Tether says it liquidated BTC loan for the crypto lender Celsius and it minimized the impact on the market so let’s read more in our latest Tether news.
Tether announced today that it liquidated the loan to the crypto lending company Celsius. The stablecoin issuer didn’t specify the dollar value of the loan but said that it managed to settle up with the crypto lender without having to incur any losses. The company’s announcement reads:
“This process was carried out in a way to minimize as much as possible any impact on the markets and in fact, once the loan was covered, Tether returned the remaining part to Celsius as per its agreement. Celsius position has been liquidated with no losses to Tether.”
Tether says it liquidated a loan that essentially minimized the market impact. Celsius ran into trouble last month when it tried to pause the customer withdrawals from the platform and stabilize the liquidity which took out the overcollateralized loan from Tether denominated in BTC. Tether said that it had no exposure to Celsius apart from the investment made out of Tether equity for the company. Tether is the company behind USDT stablecoin which is also the most traded cryptocurrency and the backbone of the economy. Stablecoins are pegged to the US dollar and are very important for the traders because they are used to entering and exiting the trades for other assets without the need to access USD.

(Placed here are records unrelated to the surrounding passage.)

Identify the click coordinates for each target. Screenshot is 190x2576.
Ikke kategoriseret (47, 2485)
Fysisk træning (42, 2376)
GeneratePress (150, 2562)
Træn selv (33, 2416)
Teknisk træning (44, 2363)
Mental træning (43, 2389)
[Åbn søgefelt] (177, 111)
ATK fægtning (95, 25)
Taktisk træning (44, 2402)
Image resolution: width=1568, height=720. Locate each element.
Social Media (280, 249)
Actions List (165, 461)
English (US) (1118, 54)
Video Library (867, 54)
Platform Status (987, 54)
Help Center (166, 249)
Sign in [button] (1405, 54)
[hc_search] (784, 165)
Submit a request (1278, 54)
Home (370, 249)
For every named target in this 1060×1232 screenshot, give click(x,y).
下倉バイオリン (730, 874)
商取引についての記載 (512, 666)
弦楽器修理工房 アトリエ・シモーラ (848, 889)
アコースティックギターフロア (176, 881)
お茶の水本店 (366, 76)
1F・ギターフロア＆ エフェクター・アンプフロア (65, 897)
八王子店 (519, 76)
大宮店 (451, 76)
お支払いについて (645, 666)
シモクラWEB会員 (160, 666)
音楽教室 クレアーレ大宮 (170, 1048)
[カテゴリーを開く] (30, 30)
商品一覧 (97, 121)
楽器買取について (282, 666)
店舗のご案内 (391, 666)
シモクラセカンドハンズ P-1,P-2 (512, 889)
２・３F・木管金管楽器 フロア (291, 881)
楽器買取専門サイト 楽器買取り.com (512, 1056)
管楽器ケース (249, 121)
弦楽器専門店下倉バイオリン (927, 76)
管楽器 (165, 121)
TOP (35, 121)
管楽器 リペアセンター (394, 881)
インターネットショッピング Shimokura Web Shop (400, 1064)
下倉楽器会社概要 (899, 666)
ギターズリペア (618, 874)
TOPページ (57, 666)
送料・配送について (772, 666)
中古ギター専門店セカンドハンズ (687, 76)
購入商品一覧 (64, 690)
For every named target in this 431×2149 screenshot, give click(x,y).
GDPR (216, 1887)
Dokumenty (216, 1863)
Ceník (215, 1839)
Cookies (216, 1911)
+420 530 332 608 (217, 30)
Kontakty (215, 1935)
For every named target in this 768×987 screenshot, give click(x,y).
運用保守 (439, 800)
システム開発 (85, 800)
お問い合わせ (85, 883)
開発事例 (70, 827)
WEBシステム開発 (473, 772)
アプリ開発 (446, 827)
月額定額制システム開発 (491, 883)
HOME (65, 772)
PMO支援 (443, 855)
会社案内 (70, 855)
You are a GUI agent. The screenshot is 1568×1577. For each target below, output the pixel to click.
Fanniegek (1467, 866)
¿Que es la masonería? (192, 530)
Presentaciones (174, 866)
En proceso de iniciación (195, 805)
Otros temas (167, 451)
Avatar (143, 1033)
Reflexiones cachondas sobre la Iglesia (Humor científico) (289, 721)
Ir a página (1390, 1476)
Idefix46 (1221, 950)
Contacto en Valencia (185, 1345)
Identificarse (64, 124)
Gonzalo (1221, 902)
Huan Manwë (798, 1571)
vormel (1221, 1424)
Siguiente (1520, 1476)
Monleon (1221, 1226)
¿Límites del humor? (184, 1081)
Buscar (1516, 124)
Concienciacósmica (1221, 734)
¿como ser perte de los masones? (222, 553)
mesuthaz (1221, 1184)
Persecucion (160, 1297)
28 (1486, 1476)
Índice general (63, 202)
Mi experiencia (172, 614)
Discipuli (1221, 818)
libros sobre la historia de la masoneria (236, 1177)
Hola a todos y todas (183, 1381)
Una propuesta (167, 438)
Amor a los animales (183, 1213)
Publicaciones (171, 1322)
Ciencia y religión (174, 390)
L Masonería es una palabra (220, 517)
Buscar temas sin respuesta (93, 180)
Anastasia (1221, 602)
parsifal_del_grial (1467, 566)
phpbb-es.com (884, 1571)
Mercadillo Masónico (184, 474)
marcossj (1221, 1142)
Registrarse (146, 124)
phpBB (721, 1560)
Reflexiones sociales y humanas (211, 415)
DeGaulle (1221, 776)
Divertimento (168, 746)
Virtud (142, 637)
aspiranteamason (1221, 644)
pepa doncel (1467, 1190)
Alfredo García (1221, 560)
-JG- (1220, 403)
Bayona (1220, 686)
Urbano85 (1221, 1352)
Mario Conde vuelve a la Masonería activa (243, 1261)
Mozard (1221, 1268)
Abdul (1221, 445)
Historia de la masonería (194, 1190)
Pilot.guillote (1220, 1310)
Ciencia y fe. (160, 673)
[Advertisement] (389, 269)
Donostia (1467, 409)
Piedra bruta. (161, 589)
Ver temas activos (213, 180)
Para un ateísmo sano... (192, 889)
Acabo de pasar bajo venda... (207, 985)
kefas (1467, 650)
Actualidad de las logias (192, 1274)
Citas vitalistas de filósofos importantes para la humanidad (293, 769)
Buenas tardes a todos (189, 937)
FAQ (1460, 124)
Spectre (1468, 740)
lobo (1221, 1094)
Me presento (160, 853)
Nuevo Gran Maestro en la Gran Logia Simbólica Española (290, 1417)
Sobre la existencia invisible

Rumors circulated that a chunk of the Tether commercial paper portfolio which along with other assets in the reserves is 85% backed by Asian commercial papers and was traded at a discount of 30%. Tether denied this and said the rumors were fabricated to induce more panic and generate more profits from the stressed market. The state of the Tether reserves was a hot topic for some time now and USDT is supposed to be backed by the US dollars or their equivalent but in the past, critics and regulators questioned what was really in the Tether reserves.
The exposure to a failing crypto company like Celsius raised investor eyebrows in the bear market when plenty of platforms struggled to keep their heads above water. Celsius handled $10 billion in customer assets at one point and mismanaged how it ran the lending platform, executing high-risk leveraged trading strategies and lost $350 million in customer funds. Tether tried to reassure the clients and said that he had no exposure to Celsius other than the loan and that it never will put the integrity of the reserves at risk.